• Input data
=-=-=-=-=

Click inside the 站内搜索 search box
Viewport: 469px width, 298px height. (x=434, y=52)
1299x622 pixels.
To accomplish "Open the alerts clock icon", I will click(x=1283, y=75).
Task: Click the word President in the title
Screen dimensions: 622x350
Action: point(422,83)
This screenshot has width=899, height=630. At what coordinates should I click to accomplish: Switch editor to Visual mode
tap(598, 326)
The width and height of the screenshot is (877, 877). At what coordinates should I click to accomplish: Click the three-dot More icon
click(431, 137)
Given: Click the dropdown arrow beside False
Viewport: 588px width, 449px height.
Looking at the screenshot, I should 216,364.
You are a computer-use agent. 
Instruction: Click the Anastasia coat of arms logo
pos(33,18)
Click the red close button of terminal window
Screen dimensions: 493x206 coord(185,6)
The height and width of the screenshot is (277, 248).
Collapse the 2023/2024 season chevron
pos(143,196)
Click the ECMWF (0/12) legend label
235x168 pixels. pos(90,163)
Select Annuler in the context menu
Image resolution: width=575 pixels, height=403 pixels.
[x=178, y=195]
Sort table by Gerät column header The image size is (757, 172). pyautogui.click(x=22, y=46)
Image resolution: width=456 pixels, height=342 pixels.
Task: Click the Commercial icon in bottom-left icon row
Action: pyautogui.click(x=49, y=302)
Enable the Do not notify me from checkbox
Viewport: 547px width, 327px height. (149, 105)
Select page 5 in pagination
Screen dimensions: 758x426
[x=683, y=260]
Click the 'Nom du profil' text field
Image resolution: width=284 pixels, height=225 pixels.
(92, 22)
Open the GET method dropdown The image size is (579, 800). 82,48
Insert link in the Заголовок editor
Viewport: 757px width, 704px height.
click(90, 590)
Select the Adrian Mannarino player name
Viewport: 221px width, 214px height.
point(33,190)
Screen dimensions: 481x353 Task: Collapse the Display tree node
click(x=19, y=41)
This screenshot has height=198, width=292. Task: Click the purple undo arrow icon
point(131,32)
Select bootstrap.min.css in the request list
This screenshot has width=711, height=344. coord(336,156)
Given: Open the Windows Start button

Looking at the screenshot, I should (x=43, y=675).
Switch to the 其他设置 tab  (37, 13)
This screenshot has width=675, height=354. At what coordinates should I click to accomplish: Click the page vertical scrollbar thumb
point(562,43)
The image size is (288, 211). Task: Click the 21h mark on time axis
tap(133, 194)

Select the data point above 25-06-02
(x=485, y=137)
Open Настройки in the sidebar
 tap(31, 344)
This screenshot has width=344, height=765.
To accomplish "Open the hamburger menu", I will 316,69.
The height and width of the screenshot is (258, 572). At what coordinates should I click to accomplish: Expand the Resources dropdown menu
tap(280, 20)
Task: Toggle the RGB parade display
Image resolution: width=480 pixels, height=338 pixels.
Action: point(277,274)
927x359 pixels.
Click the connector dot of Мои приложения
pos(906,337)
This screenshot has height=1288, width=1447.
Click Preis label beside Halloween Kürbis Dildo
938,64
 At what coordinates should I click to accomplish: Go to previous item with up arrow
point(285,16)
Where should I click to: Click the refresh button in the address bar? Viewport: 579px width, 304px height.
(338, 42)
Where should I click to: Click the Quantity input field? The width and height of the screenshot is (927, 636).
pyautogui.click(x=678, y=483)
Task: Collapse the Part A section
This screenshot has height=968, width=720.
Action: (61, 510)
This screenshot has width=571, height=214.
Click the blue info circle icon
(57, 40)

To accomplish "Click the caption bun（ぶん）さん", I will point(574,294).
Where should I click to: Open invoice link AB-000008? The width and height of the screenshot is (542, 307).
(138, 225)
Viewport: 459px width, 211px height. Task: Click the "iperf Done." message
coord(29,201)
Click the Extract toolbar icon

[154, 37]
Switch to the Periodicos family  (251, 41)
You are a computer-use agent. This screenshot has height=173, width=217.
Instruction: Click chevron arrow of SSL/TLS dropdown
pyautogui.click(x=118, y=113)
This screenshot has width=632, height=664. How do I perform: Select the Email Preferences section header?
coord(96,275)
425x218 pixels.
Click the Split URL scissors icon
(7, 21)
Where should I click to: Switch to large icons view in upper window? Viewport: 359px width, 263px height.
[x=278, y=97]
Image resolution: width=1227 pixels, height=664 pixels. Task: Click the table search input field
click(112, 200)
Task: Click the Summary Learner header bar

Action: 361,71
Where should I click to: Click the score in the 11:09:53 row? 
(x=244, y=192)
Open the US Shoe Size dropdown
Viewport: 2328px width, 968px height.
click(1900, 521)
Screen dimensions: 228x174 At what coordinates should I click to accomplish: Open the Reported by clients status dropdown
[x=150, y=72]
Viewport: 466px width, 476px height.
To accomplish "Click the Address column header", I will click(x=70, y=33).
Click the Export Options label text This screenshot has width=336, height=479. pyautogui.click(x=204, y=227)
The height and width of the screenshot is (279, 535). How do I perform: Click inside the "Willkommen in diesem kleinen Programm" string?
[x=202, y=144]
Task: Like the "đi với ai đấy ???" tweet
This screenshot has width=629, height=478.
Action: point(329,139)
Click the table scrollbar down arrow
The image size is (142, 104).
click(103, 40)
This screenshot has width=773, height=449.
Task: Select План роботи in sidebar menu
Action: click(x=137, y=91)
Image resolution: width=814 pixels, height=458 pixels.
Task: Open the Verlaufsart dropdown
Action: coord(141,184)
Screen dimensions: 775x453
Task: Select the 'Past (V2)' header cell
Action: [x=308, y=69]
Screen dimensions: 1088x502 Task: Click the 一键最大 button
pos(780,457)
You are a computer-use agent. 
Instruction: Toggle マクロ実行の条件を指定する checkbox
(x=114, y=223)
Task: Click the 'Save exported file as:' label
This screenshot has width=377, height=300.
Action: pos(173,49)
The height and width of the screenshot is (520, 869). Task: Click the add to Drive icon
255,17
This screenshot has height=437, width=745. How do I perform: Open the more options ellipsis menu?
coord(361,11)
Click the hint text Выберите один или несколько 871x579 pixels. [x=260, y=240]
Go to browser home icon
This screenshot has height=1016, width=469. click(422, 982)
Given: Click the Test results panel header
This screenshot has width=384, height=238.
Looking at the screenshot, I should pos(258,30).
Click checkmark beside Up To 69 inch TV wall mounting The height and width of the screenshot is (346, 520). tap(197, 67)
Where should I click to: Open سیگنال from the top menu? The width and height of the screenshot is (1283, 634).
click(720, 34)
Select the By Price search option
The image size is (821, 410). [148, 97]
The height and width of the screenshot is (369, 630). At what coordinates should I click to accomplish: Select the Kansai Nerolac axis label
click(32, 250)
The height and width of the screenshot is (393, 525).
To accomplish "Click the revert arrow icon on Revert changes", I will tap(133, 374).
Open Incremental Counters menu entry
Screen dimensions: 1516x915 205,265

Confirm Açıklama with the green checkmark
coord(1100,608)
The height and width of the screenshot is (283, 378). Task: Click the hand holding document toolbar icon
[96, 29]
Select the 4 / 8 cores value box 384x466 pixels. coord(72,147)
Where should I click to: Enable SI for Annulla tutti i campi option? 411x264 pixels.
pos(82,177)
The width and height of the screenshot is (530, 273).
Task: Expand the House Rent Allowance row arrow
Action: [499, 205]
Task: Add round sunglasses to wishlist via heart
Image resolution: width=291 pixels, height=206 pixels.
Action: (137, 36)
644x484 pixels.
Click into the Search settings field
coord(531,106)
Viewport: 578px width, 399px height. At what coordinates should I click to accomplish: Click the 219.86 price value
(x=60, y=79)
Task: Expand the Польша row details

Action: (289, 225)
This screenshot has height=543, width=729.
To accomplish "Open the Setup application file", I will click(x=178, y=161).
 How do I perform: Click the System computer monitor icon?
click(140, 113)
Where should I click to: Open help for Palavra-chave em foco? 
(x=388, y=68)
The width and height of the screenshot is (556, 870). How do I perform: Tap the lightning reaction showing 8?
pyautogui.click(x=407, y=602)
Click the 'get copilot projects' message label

=-=-=-=-=

• Instructions for the task
Working from the records above, tally the lines that contain "file" and give only the total.

• Answer space
2